Only an exact copy of the records below will serve as the answer.
*** Block opens ***
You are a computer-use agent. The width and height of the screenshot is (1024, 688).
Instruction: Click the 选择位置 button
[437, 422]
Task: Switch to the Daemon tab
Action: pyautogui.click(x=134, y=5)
*** Block closes ***
### Result
You are a computer-use agent. The width and height of the screenshot is (1024, 688).
Instruction: Click the 选择位置 button
[437, 422]
Task: Switch to the Daemon tab
Action: pyautogui.click(x=134, y=5)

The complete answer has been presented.